1. A method for layered color mixing printing of planar color content using an FDM printer, characterized in that, Includes the following steps: Step 1: Perform preliminary preprocessing on the color information of the graphic content to remove unwanted colors and unclear outline features; Step 2: Using the multi-layer color inverse solution system based on the improved Kubelka-Munk model, the color values ​​of each layer (Layer1, Layer2, Layer3, Layer4) are accurately calculated in reverse according to the target printing color effect and the optical characteristics data of the consumables, ensuring that the color of each layer strictly conforms to the actual color rendering capability range of the consumables. Step 3: Print the layered results layer by layer according to a specific thickness and order.

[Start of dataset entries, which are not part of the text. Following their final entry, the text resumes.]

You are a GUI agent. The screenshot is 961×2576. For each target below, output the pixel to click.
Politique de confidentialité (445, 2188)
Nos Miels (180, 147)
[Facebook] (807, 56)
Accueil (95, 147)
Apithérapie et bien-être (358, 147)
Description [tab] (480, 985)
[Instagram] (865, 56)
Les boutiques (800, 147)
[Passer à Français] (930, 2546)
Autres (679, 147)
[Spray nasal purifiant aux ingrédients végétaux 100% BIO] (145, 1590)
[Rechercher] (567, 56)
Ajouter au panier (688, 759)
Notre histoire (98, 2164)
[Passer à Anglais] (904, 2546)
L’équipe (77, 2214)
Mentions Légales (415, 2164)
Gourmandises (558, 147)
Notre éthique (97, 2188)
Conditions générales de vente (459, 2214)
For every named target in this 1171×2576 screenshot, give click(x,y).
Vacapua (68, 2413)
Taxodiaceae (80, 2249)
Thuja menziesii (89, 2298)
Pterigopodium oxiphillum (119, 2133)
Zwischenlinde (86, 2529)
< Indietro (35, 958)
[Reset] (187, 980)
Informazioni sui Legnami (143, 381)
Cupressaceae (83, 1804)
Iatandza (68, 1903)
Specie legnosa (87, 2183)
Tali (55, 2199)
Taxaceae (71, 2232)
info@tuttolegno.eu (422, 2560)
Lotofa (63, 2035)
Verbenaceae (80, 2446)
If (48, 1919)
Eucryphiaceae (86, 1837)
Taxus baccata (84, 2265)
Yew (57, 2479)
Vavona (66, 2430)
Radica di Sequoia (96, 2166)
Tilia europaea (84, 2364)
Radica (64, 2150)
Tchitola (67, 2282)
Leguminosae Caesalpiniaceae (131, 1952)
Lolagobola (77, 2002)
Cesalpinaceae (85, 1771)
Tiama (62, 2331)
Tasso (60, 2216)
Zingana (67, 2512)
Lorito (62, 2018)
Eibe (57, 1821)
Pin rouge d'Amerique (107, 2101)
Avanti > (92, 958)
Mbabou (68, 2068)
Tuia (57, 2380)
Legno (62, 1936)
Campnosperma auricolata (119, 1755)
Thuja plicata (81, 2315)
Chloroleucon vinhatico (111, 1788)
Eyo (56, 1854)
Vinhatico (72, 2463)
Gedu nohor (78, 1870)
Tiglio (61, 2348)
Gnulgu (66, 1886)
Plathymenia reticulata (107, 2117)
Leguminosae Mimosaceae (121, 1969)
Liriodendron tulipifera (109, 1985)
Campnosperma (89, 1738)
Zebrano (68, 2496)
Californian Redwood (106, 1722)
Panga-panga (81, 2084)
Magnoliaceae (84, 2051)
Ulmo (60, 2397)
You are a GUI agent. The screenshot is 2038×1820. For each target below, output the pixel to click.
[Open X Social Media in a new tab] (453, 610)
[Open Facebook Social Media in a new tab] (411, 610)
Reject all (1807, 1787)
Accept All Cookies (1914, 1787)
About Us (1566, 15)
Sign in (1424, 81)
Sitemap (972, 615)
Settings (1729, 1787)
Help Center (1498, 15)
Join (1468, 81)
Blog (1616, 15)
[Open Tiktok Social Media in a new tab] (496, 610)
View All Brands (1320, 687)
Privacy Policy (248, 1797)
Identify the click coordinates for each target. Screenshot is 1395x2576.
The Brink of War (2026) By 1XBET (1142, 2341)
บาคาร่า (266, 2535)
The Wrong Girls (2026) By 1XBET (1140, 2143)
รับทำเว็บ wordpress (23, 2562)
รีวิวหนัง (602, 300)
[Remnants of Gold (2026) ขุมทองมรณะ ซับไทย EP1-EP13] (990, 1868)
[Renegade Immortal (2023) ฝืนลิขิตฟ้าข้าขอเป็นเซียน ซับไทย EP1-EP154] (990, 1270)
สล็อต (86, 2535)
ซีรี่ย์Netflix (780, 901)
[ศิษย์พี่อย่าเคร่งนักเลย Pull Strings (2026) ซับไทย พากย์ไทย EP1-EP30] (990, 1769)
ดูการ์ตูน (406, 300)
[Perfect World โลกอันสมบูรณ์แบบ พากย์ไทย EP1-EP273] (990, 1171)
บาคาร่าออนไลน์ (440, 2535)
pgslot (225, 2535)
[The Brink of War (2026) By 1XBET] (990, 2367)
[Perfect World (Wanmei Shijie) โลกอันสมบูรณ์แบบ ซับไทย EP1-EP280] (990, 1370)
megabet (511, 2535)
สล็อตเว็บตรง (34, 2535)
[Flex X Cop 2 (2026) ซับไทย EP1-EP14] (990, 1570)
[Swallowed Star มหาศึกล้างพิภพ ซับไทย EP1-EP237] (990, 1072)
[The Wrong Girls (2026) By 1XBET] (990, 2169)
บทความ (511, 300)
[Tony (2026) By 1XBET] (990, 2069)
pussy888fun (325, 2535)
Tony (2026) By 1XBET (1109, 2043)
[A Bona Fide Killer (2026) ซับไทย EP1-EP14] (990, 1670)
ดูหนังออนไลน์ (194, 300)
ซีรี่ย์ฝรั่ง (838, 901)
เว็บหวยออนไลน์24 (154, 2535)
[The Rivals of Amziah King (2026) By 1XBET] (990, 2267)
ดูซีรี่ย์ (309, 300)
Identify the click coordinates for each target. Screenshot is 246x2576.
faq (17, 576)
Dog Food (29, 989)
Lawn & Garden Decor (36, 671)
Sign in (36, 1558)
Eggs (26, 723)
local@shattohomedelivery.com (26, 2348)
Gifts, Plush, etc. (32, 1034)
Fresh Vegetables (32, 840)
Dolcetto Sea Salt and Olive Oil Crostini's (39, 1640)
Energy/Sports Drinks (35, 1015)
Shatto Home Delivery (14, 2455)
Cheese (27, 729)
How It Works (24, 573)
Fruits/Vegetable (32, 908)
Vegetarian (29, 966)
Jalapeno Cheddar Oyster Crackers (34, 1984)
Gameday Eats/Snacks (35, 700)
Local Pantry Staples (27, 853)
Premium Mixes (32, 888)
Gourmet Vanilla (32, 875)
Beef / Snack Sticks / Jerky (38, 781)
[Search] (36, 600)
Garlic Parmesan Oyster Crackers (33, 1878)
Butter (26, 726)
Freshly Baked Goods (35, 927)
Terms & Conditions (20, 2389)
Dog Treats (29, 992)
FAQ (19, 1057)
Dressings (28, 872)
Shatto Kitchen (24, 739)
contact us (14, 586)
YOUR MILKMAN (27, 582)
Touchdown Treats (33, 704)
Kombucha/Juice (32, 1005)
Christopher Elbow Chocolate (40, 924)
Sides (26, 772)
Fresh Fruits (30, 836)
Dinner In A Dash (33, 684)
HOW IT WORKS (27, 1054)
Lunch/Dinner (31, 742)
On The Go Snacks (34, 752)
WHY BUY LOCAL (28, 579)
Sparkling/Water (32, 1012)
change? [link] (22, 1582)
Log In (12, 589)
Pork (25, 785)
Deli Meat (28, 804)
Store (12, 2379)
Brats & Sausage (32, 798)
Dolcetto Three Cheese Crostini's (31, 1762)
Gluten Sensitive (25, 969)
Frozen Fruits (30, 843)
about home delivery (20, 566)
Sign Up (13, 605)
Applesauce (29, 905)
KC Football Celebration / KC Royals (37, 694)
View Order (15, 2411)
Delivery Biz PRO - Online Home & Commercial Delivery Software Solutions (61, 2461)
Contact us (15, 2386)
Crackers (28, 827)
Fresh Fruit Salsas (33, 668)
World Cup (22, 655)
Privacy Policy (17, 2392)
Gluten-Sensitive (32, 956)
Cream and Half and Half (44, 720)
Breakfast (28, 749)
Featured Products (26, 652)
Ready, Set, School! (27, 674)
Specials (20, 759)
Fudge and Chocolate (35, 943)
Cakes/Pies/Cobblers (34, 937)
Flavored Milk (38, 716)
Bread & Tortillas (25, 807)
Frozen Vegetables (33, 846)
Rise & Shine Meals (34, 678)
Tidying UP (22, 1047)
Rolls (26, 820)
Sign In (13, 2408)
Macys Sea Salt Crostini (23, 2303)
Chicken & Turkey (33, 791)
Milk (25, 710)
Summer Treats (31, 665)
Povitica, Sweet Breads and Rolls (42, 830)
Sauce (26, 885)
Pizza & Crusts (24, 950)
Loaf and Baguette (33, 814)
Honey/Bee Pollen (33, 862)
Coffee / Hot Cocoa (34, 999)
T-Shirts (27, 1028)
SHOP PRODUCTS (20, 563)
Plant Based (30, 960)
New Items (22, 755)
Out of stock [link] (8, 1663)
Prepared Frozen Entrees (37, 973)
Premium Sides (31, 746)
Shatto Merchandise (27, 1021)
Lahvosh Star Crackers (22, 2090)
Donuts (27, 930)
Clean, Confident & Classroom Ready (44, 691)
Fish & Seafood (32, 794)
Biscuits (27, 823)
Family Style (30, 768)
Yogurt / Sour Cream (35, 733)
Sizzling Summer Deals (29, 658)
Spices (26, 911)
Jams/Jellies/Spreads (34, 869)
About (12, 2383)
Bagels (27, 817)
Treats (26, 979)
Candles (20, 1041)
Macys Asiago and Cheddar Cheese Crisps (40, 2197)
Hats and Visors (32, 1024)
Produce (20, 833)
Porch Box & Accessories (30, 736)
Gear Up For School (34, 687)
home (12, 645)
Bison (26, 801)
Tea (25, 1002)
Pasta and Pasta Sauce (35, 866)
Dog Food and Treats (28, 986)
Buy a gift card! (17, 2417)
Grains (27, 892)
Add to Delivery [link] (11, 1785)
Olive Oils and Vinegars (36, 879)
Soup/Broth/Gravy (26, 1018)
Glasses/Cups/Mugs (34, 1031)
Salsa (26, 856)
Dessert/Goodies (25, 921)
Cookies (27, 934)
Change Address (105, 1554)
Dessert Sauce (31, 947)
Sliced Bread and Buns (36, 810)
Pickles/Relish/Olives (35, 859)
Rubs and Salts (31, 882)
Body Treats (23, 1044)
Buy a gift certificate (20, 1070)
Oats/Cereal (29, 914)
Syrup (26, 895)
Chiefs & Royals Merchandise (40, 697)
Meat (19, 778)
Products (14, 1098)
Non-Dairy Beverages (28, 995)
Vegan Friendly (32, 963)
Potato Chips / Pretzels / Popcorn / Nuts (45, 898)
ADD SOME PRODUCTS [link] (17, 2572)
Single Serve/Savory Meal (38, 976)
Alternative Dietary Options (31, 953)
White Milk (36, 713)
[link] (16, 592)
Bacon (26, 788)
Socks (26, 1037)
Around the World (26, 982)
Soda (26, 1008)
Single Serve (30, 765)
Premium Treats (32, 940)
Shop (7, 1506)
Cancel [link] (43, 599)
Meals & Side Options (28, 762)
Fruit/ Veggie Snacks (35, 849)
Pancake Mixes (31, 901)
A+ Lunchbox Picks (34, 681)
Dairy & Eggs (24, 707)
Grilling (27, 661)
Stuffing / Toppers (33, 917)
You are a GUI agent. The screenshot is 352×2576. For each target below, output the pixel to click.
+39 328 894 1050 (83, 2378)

The final effect is presented on the contact surface between the printed part and the hot plate.

2. The layered color mixing printing method using an FDM multicolor printer according to claim 1, characterized in that, In step one, the target color content is converted into a vector, and discrete noise and blurred edges are eliminated by path fitting; the purified vector graphics are then rasterized back into a bitmap.

3. A method for layered color mixing printing using an FDM multicolor printer according to claim 1, characterized in that, The color layering of the image in step two was achieved by inversely solving the improved Kubelka-Munk model.

4. A layered color mixing printing method using an FDM multicolor printer according to claim 1, characterized in that, In step three, the layer-by-layer printing is set with a layer height of 0.1mm, and the layer sequence is optimized by placing dark and high-viscosity layers at the bottom and light and low-viscosity layers at the top.